This participant found spiritual meaning in providing care to survivors of IPV:

‘… for us to be here is because of the purpose from God. He knows that there will be some other people outside who need our help so He will give us the strength almost every day so that we can help those people because they are not able to help themselves.’ (Participant 8, female, 46)

Acceptance: Although acceptance was described as a difficult process, some participants managed to come to terms with their experiences. For one participant, the death of a woman exposed to IPV was a particularly difficult situation to cope with; the description indicates how spirituality helped her to accept the inevitable:

‘… at the end I just told myself let me accept what has happened … but it’s difficult to accept it … I just told myself I have got a family I have to look after. I have got a job and I have patients that want my help … what is left is just to pray to God to let it not happen again. Sometimes it’s very hard to accept – you are in denial about what happened – but in the end you have to accept. It’s done, she’s gone; she’s gone and she can’t come back. I can’t walk around with it forever.’ (Participant 8, female, 46)

Meaning making: Participants aimed to answer three questions as they struggled to make meaning of IPV, namely:

‘Who is that person who can do these horrible things?’; ‘Why is the person still in this relationship?’ and ‘Why is it happening to us women, what went wrong?’ (Participant 2, female, 29)

A question that bothered participants concerned the reasons for a person hurting his intimate partner:

‘How can another person cause this pain … what drove them to inflict this pain on this other person?’ (Participant 2, female, 29)

Participants reflected on the contradictory behaviour perpetrators of IPV often display:

‘At the same time they tell the world that they love this other person and then this is definitely not the way to show that they love this person. Mm … It’s just so contradicting …’ (Participant 7, female, 26).

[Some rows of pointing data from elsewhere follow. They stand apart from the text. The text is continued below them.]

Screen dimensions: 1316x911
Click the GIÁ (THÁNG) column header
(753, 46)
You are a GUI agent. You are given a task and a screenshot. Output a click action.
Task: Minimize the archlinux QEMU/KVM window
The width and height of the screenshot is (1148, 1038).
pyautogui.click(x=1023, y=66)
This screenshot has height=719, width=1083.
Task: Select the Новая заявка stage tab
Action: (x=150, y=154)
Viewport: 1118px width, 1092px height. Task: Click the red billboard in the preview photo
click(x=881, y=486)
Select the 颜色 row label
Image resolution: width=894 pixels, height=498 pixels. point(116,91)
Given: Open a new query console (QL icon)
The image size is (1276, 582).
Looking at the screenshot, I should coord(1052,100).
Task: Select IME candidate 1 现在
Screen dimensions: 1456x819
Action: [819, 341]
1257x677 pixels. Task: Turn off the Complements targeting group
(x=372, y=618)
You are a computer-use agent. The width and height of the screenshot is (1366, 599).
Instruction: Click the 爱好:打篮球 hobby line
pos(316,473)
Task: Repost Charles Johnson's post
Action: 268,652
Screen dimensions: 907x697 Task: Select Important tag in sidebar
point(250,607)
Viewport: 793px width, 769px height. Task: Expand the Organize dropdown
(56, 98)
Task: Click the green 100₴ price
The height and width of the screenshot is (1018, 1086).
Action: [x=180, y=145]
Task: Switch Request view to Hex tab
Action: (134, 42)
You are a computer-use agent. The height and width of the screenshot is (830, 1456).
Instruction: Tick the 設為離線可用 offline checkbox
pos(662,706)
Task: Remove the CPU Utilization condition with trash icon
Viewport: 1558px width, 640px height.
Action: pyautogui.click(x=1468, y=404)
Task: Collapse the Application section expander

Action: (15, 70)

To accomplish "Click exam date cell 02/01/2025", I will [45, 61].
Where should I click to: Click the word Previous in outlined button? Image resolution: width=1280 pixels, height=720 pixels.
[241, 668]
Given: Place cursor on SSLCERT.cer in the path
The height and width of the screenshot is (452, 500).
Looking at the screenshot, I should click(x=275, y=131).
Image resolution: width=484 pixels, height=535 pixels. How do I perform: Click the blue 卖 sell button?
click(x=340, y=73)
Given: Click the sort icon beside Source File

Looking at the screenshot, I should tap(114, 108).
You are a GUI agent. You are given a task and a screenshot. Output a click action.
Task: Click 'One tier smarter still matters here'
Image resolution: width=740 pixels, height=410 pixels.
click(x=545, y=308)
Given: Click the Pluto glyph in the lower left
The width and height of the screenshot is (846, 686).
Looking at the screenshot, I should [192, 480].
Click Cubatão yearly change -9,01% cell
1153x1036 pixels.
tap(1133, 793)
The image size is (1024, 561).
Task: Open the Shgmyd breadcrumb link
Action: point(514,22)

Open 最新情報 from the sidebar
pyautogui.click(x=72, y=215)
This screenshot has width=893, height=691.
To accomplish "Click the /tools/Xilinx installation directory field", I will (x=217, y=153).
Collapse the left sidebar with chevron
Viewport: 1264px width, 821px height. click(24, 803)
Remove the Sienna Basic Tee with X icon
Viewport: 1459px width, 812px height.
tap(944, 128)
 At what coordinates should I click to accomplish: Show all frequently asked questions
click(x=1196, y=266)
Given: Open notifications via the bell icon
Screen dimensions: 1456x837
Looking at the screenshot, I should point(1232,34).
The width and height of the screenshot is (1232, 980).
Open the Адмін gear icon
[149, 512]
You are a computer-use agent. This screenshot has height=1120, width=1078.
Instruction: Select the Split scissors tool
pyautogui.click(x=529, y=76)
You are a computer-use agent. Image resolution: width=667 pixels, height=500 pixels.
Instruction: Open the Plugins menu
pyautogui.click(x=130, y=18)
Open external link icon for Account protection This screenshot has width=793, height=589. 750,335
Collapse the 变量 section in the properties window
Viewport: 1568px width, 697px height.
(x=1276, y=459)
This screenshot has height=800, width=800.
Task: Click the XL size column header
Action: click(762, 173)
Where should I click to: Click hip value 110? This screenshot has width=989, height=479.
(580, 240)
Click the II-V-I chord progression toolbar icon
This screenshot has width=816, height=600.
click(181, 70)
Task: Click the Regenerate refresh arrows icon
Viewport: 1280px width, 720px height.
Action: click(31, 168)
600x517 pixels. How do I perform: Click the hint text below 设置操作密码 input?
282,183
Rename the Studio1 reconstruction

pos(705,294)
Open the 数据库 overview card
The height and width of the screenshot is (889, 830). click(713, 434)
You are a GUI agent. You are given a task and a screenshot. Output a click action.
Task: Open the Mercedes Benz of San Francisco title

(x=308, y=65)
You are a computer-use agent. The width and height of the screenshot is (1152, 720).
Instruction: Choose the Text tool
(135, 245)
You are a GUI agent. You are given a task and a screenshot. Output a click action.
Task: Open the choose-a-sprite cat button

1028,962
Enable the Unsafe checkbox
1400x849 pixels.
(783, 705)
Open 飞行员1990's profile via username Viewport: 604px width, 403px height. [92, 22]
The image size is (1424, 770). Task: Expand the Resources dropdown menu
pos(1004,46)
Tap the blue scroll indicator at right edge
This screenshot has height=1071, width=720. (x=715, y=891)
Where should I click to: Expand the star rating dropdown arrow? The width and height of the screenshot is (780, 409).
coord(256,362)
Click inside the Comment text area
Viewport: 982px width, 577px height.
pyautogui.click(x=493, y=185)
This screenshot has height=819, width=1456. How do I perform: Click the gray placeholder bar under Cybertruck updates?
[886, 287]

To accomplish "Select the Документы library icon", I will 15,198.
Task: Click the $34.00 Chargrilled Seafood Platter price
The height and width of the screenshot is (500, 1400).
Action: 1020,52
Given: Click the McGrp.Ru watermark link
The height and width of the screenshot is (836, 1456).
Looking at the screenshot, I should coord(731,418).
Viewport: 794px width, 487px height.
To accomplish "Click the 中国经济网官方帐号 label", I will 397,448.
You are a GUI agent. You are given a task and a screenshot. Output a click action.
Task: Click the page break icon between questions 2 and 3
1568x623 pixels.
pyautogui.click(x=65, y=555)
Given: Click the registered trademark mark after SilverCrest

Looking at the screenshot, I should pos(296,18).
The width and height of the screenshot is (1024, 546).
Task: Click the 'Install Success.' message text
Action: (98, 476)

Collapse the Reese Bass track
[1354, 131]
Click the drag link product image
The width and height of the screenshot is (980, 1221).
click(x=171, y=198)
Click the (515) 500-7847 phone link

Some participants reasoned that a family history of violence can contribute to the perpetrator’s behaviour:

‘Sometimes the person was raised in a home where there was constant physical abuse and to them it’s the norm; it’s the way how you deal with anger … to turn to violence for solving a problem.’ (Participant 7, female, 26)

Emergency nurses provide care to seriously injured survivors knowing that:

‘the very same women who are abused in those relationships, they still stay … going to go back to that person …’ (Participant 1, female, 32).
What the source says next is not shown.